You'll Need More Than Just Reading and Videos

Photo by Katrina Wright via Unsplash
Photo by Katrina Wright via Unsplash

In a recent article, I talked about what makes a great data analyst while focusing more on traits or characteristics and sprinkling in some hard skills/technologies. In this article, I will focus more on routine habits that can help you and discuss the impact they can have on your growth towards being a ‘top flight data analyst of the world, Craig!’

As a reminder, these bits of information have worked for myself based on my goals. You must first solve for what role/routine duties you are seeking. With a goal in mind, finding the path that works best is much easier.

Practice Asking Questions

You might ask yourself, ‘Why do I need to practice asking questions?’. The crazy part about this is that you just asked a question! That was quick. Obviously, you’re a seasoned veteran at this.

‘The pods that were supposed to hear this did. It’ll kick in when it needs to.’ – The Great Philosopher, Randolph Dupree

Doug Rose has one of, if not, my favorite courses on LinkedIn titled ‘Learning Data Science: Ask Great Questions’. I highly recommend it for anyone working with data, whether it’s someone coding or someone using a report that is generated or a stakeholder that looks at visualizations regularly.

Some of my favorite questions:

  • What will break this? It’s not just coding bugs you have to worry about. Logic bugs exist too.
  • What will this break? As noted in a previous article, don’t be the person recommending to cut ties with a new distributor that’s skyrocketing sales just to save a few pennies on a particular KPI.
  • What else can influence this? If time allows, go for the fruit higher up the tree.

We can all ask questions, but do those questions close off OR encourage great ideas/follow-up questions? Strive for the latter.

Do The Same Thing, But In a Different Way

When learning to code, it’s easy to watch all sorts of videos or read tons of books, and that’s a great start. You can easily find online tutorials where you can even type in some code to check results against questions asked. Find programs that aren’t looking for a fill-in-the-blank approach.

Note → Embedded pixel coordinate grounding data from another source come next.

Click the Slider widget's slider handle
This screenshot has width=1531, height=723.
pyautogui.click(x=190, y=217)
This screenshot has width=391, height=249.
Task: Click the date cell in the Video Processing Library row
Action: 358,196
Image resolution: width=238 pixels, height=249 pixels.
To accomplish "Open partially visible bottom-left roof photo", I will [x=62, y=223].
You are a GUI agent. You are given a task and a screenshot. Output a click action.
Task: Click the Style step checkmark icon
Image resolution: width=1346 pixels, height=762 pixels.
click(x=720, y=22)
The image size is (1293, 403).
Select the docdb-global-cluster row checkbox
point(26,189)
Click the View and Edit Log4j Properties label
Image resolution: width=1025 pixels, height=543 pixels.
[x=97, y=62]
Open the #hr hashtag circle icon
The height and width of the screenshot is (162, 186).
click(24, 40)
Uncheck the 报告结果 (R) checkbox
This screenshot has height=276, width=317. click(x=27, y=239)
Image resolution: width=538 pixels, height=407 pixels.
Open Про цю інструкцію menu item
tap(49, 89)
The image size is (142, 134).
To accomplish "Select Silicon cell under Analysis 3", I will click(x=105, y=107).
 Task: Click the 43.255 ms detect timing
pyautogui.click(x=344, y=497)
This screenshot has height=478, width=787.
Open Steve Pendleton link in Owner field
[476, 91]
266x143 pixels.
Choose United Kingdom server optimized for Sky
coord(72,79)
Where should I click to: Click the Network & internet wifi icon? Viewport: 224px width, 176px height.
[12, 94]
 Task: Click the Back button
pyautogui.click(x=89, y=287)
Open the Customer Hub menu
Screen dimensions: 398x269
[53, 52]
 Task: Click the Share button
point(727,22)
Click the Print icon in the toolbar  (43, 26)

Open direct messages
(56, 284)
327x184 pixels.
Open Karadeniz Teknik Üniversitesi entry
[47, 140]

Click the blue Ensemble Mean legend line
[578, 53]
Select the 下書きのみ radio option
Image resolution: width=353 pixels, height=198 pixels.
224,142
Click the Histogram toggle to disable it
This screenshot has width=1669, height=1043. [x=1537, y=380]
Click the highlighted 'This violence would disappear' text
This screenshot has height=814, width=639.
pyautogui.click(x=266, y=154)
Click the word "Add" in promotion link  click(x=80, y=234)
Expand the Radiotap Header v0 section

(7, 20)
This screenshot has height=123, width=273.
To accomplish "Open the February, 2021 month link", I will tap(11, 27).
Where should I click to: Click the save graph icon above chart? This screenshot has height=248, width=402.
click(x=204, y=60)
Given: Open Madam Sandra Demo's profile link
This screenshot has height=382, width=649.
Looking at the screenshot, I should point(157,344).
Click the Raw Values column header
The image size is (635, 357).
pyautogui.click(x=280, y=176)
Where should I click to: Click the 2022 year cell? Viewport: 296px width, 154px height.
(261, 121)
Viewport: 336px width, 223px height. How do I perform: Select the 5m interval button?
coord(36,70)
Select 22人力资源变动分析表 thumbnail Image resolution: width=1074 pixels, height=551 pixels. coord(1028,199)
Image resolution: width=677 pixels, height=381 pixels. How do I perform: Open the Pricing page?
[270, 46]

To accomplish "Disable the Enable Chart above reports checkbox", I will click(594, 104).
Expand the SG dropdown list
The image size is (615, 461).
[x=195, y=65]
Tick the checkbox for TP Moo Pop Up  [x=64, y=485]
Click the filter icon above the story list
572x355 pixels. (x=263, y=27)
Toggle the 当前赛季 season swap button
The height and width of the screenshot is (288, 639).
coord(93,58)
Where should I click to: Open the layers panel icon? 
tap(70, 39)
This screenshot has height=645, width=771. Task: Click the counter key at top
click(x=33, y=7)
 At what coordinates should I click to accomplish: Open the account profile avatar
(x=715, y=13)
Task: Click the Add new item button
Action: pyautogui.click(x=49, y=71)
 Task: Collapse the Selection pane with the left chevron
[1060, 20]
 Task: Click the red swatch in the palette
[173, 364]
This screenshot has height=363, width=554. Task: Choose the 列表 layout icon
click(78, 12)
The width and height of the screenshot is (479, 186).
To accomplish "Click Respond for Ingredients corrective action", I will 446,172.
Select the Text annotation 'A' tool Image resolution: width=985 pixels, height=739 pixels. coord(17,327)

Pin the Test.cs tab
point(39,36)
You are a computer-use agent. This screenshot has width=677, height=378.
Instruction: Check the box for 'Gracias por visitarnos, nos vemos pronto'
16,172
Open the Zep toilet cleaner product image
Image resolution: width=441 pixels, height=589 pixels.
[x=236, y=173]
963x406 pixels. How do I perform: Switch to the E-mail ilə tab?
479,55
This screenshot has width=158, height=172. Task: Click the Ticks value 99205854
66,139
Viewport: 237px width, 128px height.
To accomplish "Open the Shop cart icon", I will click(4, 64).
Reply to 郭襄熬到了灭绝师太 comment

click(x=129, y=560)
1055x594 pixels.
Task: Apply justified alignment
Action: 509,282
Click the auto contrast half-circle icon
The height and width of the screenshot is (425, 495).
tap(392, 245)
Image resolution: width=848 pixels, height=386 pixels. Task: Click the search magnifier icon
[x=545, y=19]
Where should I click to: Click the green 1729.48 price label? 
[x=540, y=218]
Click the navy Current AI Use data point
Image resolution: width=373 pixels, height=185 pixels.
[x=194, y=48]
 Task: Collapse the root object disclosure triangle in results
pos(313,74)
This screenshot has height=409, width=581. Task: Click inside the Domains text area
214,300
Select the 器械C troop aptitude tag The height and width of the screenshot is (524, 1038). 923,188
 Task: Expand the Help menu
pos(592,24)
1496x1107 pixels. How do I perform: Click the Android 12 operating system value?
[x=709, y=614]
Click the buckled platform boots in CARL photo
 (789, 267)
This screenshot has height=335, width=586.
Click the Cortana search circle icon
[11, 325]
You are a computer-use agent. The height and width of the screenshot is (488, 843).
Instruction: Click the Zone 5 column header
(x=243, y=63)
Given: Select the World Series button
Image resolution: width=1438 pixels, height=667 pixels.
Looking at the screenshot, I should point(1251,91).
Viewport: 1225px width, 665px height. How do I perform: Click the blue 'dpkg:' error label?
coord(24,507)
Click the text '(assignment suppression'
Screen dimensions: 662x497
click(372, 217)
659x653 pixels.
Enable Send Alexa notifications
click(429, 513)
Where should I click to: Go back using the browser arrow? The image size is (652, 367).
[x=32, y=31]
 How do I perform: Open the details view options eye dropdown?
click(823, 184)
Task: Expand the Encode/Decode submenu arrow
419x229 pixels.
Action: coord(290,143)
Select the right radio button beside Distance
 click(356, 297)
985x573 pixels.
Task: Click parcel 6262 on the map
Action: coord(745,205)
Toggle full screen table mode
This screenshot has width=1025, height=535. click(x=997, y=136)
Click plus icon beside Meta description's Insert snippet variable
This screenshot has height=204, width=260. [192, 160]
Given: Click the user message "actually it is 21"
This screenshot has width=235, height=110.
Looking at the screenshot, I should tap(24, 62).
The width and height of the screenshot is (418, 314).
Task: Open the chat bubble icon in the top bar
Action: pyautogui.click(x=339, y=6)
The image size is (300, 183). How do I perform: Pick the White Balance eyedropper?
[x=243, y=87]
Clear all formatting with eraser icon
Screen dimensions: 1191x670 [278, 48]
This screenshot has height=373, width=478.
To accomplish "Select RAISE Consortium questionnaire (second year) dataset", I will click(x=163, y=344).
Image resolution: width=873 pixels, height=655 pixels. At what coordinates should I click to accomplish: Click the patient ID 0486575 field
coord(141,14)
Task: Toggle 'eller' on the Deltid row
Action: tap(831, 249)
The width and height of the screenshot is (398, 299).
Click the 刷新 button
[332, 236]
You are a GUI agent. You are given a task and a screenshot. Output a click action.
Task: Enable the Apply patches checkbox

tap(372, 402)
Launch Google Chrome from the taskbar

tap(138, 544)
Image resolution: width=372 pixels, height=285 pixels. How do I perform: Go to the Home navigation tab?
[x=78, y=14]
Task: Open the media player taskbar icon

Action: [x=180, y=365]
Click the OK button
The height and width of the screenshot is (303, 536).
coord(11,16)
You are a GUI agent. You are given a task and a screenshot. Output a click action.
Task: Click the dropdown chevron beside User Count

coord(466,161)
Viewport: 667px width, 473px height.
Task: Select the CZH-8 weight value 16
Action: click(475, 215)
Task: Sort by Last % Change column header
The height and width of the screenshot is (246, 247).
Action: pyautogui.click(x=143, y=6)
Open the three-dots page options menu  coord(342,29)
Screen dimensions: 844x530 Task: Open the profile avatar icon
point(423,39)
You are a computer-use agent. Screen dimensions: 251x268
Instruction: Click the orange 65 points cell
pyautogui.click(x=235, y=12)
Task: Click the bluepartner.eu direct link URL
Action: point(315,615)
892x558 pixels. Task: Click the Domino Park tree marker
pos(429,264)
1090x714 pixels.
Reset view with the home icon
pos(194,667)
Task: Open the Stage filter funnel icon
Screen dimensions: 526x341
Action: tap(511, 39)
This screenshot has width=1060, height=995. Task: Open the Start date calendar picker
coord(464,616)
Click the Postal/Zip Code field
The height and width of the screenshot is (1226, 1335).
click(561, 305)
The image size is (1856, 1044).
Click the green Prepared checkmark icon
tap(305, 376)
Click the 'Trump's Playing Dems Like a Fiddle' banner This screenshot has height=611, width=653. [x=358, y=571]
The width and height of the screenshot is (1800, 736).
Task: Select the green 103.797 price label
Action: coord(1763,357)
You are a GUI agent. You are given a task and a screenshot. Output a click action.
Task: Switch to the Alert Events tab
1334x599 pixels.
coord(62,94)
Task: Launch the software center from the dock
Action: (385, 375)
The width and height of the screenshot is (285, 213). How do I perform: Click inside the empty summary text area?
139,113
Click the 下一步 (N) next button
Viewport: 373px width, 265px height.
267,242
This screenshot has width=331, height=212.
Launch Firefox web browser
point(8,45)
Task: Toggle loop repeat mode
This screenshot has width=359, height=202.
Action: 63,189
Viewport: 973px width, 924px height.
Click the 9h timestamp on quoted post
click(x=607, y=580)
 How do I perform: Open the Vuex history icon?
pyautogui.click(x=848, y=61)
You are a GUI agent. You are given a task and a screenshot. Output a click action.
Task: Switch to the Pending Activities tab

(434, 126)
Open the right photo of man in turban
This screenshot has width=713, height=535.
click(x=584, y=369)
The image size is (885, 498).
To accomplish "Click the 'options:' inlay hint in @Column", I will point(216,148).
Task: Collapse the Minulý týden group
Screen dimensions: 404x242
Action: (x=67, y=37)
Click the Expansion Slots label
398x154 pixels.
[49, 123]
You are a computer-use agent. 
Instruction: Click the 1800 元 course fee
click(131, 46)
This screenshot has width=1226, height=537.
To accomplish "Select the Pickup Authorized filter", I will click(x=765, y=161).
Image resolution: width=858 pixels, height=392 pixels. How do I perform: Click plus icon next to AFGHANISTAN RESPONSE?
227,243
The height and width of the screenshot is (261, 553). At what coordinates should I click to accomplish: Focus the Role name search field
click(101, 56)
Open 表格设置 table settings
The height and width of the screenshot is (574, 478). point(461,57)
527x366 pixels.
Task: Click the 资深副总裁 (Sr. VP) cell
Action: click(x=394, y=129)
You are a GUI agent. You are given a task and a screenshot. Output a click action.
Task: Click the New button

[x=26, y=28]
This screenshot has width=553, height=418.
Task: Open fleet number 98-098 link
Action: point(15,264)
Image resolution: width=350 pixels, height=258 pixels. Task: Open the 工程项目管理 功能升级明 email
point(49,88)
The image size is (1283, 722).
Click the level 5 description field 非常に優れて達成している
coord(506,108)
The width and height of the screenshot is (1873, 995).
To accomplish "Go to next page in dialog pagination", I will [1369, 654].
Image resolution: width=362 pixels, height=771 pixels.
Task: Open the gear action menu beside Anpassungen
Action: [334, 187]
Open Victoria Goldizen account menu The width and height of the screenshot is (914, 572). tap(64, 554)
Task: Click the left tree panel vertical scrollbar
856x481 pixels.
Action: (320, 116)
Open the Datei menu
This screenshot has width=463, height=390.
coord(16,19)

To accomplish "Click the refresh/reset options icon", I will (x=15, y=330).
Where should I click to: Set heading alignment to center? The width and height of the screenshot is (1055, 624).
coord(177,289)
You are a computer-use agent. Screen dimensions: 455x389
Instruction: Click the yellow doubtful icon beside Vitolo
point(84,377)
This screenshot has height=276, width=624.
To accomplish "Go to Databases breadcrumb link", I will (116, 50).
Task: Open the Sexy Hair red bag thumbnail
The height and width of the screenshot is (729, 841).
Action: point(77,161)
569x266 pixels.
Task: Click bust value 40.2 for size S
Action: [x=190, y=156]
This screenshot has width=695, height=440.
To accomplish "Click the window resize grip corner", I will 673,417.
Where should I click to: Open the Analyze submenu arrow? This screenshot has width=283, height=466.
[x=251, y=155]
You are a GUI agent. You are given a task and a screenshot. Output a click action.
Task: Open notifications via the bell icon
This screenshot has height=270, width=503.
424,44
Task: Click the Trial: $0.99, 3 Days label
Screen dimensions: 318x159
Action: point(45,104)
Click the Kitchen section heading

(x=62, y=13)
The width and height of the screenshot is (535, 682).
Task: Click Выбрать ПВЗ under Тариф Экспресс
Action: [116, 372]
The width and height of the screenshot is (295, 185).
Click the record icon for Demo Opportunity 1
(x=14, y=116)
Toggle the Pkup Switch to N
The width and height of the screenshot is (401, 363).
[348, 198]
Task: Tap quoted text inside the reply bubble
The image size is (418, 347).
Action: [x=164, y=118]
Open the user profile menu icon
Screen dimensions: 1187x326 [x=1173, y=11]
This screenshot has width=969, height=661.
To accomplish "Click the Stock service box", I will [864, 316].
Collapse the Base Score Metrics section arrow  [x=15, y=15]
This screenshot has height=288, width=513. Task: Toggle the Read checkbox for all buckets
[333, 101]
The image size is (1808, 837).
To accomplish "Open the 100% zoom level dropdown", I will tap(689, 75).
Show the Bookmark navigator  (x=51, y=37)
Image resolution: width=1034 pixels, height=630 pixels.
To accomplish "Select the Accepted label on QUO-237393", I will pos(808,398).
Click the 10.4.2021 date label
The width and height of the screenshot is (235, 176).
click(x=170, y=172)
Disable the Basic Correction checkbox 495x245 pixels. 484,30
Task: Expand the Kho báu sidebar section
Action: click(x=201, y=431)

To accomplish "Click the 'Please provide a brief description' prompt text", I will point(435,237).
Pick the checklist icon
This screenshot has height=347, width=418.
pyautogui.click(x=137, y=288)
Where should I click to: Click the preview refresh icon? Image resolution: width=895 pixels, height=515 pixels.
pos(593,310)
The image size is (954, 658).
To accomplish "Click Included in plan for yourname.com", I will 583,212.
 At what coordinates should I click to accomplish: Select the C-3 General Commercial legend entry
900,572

You’re expected to be a MacGyver of sorts. A learning environment where you ‘parrot’ responses can take you only so far. Strive to be more like Emmet from ‘The Lego Movie’ and become a Master Builder. When you are more able to work in a way that you don’t need step-by-step instructions/built-in functions, you can then be more able to solve for more complex situations.

I’m not saying don’t use built-in functions. I’m just letting you know that MacGyver can do more with a shoestring, bubble gum, and dried out grass clippings than someone that only knows how to follow exact directions can with a Swiss Army knife.

Some fun practice can be to replicate built-in Python functions. It’s crazy to think, but there are multiple routes you can take to sum up 3 numbers in a list. Finding the first X amount of prime numbers is a fun one as well.

Work on solving these problems and then come back to them after more experience and solve them using a different path. Take note of the section further down about adding some notes to your work though. It’ll save you some time when you revisit these problems.

Talk About What You Do

It’s very easy and common to sort of live in your own mind. You know what you’re talking about. Can others follow your thoughts? Try it out.

Try telling someone in your circle of trust about a project you’re working on and what you are hoping to prove or disprove/discover. Talk about how you coded something with someone else that has an understanding of the language you’re using. Are responding questions extending the conversation/digging deeper, or are they quick, ‘trying to end the conversation because I’m lost’ type questions?

Going back to asking great questions, ask a colleague how to debug something. Hopefully you’re able to approach the situation with more than a ‘Why isn’t this code working?’ approach. Being able to explain what you’re goal is and the steps you’ve taken so far is a huge time-saver.

‘If you can’t explain it simply, you don’t understand it well enough.’ -Super creative smart guy, Albert Einstein

Photo by Mike Erskine via Unsplash
Photo by Mike Erskine via Unsplash

Document

Do this experiment:

  1. Find a fun little, somewhat complex, problem to solve.
  2. Write a bunch of code to solve it and save 2 versions: 1 with documentation and 1 without.
  3. Plan your next steps within that problem to solve in about a month.
  4. Wait the specified time and go back and try and add to/change that code, starting with the code without documentation.
  5. Kick yourself and curse the world.
  6. Breathe a big sigh of relief because you have a version with documentation.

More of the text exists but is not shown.